Ledwo 50% od krytyków i widowni na rottentomatoes, ponad 3h trwania i potężna kategoria R (narkotyki, seks, krwawa przemoc, język), no no, Chazelle o jakim jeszcze nie słyszeliśmy
ja nie mam obaw bo nie zamierzam w ogóle oglądać trzy godzinnego słabego zdaniem krytyków filmowych 'dzieła' będącego nieudaną kopią once upon a time in hollywood (no bo to prawie to samo - historia hollywood, ostry film z kategorią R) chazelle się lekko skompromitował ale oby wyciągnął lekcje na później
Oczywiście można nie iść do kina i poczekać na dvd/bluray albo obejrzeć gdzieś w internecie i przekonać czy warto było odpuścić.

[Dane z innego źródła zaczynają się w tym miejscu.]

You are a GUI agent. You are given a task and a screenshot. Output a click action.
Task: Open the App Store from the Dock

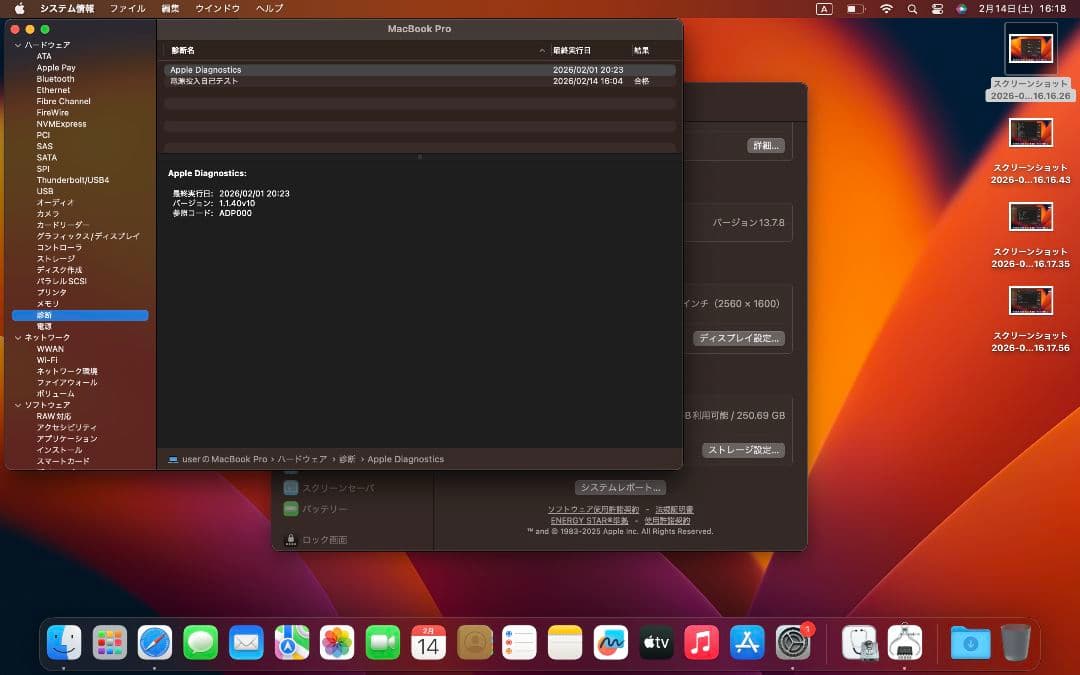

Na 10 osób pięciu film się nie spodobał, pięć uważa go za najlepszy film roku. Dawno nie było mainstreamowej produkcji, która by tak polaryzowała publiczność. Co ciekawe najwięcej głosów krytyki płynie z USA, gdzie film otwierał się jako pierwszy jeszcze w 2022. Jeśli czytacie recenzje, polecam opinie z ostatnich dni, w których swoim wrażeniami dzielą się dziennikarze z innych krajów. W każdym razie nie możemy mówić, że nowy film Chazelle'a to nijaka produkcja ;-) każdy ma swój gust filmowy, więc polecam wyrobić sobie własne zdanie na temat Babilonu. A skoro wszyscy dotychczasowi oglądający podkreślają, że to epicka podróż, polecam obejrzeć ją na jak największym ekranie :-)
Czyli film pod tytułem ,,Kontrowersyjny więc wyrób swoje zdanie "
Okej Jestem ,,uzbrojony" w jednocześnie duże oczekiwania po reżyserze oraz obawy z tyłu głowy że ,,hej nie nastawiaj się"
Tylko problem taki że w tym samym dniu ukazują się duchy ishirnen i taki mam plan że najpierw duchy jutro (jeśli mi się uda) a w sobote Babylon.
Byłem dzisiaj - mnie zauroczył. Dziewczyna - brzytwa. Dla mnie dobre kino rozrywkowe. Pseudo przesłania można sobie puścić obok.
Czy to tylko moje odczucie czy ścieżka dźwiękowa inspirowana la la land? Bylam mega zła słysząc podobne dźwięki, nie dało się wymyślić kompletnie czegoś innego? Chyba ze to specjalny myk ?
ten film ma więcej wspólnego z reżyserią Gaspara Noego niż Tarantino. Jedyne co ten film ma wspólnego z Tarantino to Margot Robbie obczajająca kino i...
.
.
.
.
.
.
.
.
.
.
.
postać Brada Pitta, która w końcu nauczyła się włoskiego.
XDDD nie zamierzam oglądać>
Chazelle się skompromitował>
Fajnie że wyciągnąłeś te wnioski bes oglądania, gratuluje
Film jest bardzo Chazellowaty. Jest Jazz i perkusja, i dynamika, a do tego latająca kamera jak w La La Landzie. Cycki i brutalność tak jako tło występują, nie jako atrakcja sama w sobie. To jest zupełne przeciwieństwo tego co u Tarantino. Chociaż i u Chazelle'a i u Tarantino jest Margot Robbie zachwycająca się w kinie filmem z samą sobą.
Chazelle o jakim nie słyszeliśmy to jest i był "Pierwszy człowiek". Tu mamy "the best of Chazelle" - tylko z większym budżetem czyli też rozmachem.